What is needed:
Output all records exactly, with no images.

Exercise input:
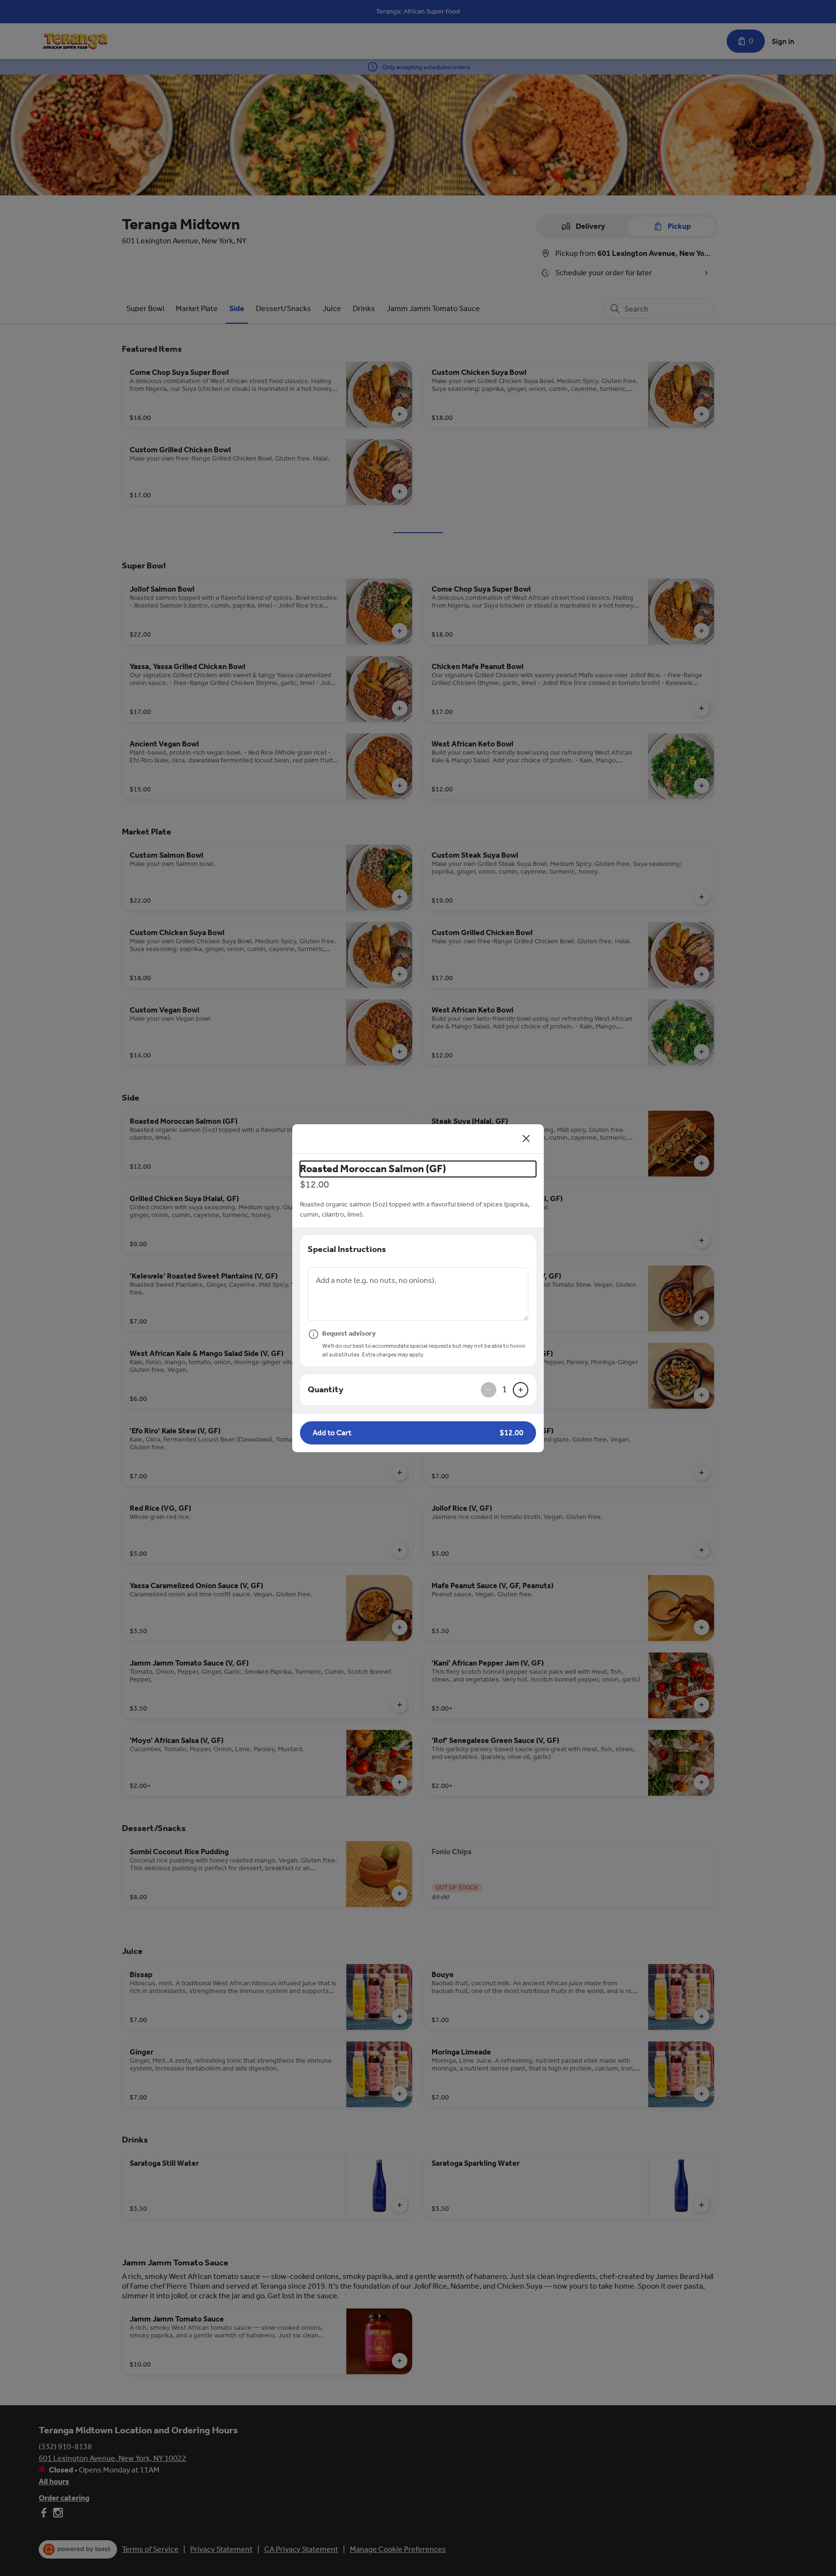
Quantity (325, 1389)
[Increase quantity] (520, 1390)
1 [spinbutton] (504, 1389)
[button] (418, 1432)
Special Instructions (347, 1249)
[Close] (526, 1138)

Written solution:
Quantity (325, 1389)
[Increase quantity] (520, 1390)
1 [spinbutton] (504, 1389)
[button] (418, 1432)
Special Instructions (347, 1249)
[Close] (526, 1138)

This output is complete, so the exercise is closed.